Raw data Start Marker

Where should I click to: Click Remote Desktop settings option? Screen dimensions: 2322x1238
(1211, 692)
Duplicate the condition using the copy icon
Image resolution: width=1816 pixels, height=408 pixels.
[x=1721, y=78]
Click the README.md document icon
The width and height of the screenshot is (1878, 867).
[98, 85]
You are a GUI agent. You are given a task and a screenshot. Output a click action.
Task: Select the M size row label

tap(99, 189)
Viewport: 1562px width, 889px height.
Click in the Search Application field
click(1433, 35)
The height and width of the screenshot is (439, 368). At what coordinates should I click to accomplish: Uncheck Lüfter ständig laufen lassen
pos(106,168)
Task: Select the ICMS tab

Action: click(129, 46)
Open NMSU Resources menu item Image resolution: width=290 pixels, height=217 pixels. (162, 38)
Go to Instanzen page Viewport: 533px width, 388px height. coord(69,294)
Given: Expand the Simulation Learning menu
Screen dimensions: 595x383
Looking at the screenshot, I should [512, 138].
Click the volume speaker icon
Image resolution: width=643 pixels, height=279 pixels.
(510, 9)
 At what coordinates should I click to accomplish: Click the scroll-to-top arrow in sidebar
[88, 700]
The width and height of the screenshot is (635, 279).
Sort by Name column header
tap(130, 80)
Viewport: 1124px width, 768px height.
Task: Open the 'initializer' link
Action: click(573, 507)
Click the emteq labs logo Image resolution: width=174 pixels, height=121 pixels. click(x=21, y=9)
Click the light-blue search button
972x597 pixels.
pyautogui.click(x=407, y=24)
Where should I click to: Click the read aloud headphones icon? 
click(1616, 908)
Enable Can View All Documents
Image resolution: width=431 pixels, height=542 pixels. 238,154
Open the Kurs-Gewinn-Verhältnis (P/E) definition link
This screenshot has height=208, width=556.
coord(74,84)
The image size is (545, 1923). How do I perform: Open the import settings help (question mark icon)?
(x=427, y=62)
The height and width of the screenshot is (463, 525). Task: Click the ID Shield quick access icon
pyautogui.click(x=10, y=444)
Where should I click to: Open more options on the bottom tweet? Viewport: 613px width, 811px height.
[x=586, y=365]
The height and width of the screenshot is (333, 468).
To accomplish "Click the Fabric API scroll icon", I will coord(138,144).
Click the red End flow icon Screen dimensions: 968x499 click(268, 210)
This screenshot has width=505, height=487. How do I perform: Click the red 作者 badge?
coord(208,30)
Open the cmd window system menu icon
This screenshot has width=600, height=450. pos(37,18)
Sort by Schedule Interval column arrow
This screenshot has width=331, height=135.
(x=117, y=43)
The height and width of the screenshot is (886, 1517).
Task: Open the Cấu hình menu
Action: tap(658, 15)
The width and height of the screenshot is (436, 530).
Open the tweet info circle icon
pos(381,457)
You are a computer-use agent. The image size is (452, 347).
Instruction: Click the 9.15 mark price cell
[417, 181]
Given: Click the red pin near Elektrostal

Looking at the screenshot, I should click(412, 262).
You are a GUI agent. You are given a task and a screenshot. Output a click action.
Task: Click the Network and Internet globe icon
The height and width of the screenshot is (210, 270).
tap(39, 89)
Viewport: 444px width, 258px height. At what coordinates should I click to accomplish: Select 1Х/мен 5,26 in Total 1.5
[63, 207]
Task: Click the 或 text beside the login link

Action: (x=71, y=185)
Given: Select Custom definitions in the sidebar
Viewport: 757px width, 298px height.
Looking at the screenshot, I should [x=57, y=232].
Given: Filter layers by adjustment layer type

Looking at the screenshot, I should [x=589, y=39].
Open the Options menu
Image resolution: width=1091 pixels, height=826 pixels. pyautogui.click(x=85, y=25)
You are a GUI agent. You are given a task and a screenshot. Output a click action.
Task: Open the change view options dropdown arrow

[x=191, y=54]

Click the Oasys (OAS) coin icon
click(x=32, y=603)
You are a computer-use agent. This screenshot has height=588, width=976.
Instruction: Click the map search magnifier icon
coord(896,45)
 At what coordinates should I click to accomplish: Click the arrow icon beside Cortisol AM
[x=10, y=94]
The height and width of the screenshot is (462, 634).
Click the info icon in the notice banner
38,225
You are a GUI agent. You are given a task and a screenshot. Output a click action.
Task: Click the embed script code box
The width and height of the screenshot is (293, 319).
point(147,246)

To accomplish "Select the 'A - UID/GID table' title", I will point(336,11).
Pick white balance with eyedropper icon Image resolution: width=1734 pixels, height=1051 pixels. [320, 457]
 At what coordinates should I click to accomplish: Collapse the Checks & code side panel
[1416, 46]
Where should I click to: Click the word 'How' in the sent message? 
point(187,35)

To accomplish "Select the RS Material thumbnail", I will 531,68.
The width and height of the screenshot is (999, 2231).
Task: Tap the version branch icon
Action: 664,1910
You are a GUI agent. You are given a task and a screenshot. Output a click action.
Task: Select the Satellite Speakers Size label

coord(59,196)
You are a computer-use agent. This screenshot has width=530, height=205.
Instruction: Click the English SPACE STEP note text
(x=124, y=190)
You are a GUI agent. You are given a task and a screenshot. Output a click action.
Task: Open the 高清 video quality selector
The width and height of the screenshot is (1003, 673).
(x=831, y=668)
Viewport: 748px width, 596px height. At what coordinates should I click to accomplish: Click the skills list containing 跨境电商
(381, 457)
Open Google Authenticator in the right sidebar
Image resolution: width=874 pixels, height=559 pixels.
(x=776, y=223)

Raw data End Marker

**Task description**
I need all of the records above retyped exactly, please.

**Your response**
Where should I click to: Click Remote Desktop settings option? Screen dimensions: 2322x1238
(1211, 692)
Duplicate the condition using the copy icon
Image resolution: width=1816 pixels, height=408 pixels.
[x=1721, y=78]
Click the README.md document icon
The width and height of the screenshot is (1878, 867).
[98, 85]
You are a GUI agent. You are given a task and a screenshot. Output a click action.
Task: Select the M size row label

tap(99, 189)
Viewport: 1562px width, 889px height.
Click in the Search Application field
click(1433, 35)
The height and width of the screenshot is (439, 368). At what coordinates should I click to accomplish: Uncheck Lüfter ständig laufen lassen
pos(106,168)
Task: Select the ICMS tab

Action: click(129, 46)
Open NMSU Resources menu item Image resolution: width=290 pixels, height=217 pixels. (162, 38)
Go to Instanzen page Viewport: 533px width, 388px height. coord(69,294)
Given: Expand the Simulation Learning menu
Screen dimensions: 595x383
Looking at the screenshot, I should [512, 138].
Click the volume speaker icon
Image resolution: width=643 pixels, height=279 pixels.
(510, 9)
 At what coordinates should I click to accomplish: Click the scroll-to-top arrow in sidebar
[88, 700]
The width and height of the screenshot is (635, 279).
Sort by Name column header
tap(130, 80)
Viewport: 1124px width, 768px height.
Task: Open the 'initializer' link
Action: click(573, 507)
Click the emteq labs logo Image resolution: width=174 pixels, height=121 pixels. click(x=21, y=9)
Click the light-blue search button
972x597 pixels.
pyautogui.click(x=407, y=24)
Where should I click to: Click the read aloud headphones icon? 
click(1616, 908)
Enable Can View All Documents
Image resolution: width=431 pixels, height=542 pixels. 238,154
Open the Kurs-Gewinn-Verhältnis (P/E) definition link
This screenshot has height=208, width=556.
coord(74,84)
The image size is (545, 1923). How do I perform: Open the import settings help (question mark icon)?
(x=427, y=62)
The height and width of the screenshot is (463, 525). Task: Click the ID Shield quick access icon
pyautogui.click(x=10, y=444)
Where should I click to: Open more options on the bottom tweet? Viewport: 613px width, 811px height.
[x=586, y=365]
The height and width of the screenshot is (333, 468).
To accomplish "Click the Fabric API scroll icon", I will coord(138,144).
Click the red End flow icon Screen dimensions: 968x499 click(268, 210)
This screenshot has width=505, height=487. How do I perform: Click the red 作者 badge?
coord(208,30)
Open the cmd window system menu icon
This screenshot has width=600, height=450. pos(37,18)
Sort by Schedule Interval column arrow
This screenshot has width=331, height=135.
(x=117, y=43)
The height and width of the screenshot is (886, 1517).
Task: Open the Cấu hình menu
Action: tap(658, 15)
The width and height of the screenshot is (436, 530).
Open the tweet info circle icon
pos(381,457)
You are a computer-use agent. The image size is (452, 347).
Instruction: Click the 9.15 mark price cell
[417, 181]
Given: Click the red pin near Elektrostal

Looking at the screenshot, I should click(412, 262).
You are a GUI agent. You are given a task and a screenshot. Output a click action.
Task: Click the Network and Internet globe icon
The height and width of the screenshot is (210, 270).
tap(39, 89)
Viewport: 444px width, 258px height. At what coordinates should I click to accomplish: Select 1Х/мен 5,26 in Total 1.5
[63, 207]
Task: Click the 或 text beside the login link

Action: (x=71, y=185)
Given: Select Custom definitions in the sidebar
Viewport: 757px width, 298px height.
Looking at the screenshot, I should [x=57, y=232].
Given: Filter layers by adjustment layer type

Looking at the screenshot, I should [x=589, y=39].
Open the Options menu
Image resolution: width=1091 pixels, height=826 pixels. pyautogui.click(x=85, y=25)
You are a GUI agent. You are given a task and a screenshot. Output a click action.
Task: Open the change view options dropdown arrow

[x=191, y=54]

Click the Oasys (OAS) coin icon
click(x=32, y=603)
You are a computer-use agent. This screenshot has height=588, width=976.
Instruction: Click the map search magnifier icon
coord(896,45)
 At what coordinates should I click to accomplish: Click the arrow icon beside Cortisol AM
[x=10, y=94]
The height and width of the screenshot is (462, 634).
Click the info icon in the notice banner
38,225
You are a GUI agent. You are given a task and a screenshot. Output a click action.
Task: Click the embed script code box
The width and height of the screenshot is (293, 319).
point(147,246)

To accomplish "Select the 'A - UID/GID table' title", I will point(336,11).
Pick white balance with eyedropper icon Image resolution: width=1734 pixels, height=1051 pixels. [320, 457]
 At what coordinates should I click to accomplish: Collapse the Checks & code side panel
[1416, 46]
Where should I click to: Click the word 'How' in the sent message? 
point(187,35)

To accomplish "Select the RS Material thumbnail", I will 531,68.
The width and height of the screenshot is (999, 2231).
Task: Tap the version branch icon
Action: 664,1910
You are a GUI agent. You are given a task and a screenshot. Output a click action.
Task: Select the Satellite Speakers Size label

coord(59,196)
You are a computer-use agent. This screenshot has width=530, height=205.
Instruction: Click the English SPACE STEP note text
(x=124, y=190)
You are a GUI agent. You are given a task and a screenshot. Output a click action.
Task: Open the 高清 video quality selector
The width and height of the screenshot is (1003, 673).
(x=831, y=668)
Viewport: 748px width, 596px height. At what coordinates should I click to accomplish: Click the skills list containing 跨境电商
(381, 457)
Open Google Authenticator in the right sidebar
Image resolution: width=874 pixels, height=559 pixels.
(x=776, y=223)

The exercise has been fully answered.